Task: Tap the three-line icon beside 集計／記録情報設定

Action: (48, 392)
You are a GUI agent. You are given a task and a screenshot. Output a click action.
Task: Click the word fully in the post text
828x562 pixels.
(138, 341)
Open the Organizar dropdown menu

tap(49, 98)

* * *

* [Task prompt]: Output the full listing without altering anything.

* [Answer for the task]:
Task: Tap the three-line icon beside 集計／記録情報設定

Action: (48, 392)
You are a GUI agent. You are given a task and a screenshot. Output a click action.
Task: Click the word fully in the post text
828x562 pixels.
(138, 341)
Open the Organizar dropdown menu

tap(49, 98)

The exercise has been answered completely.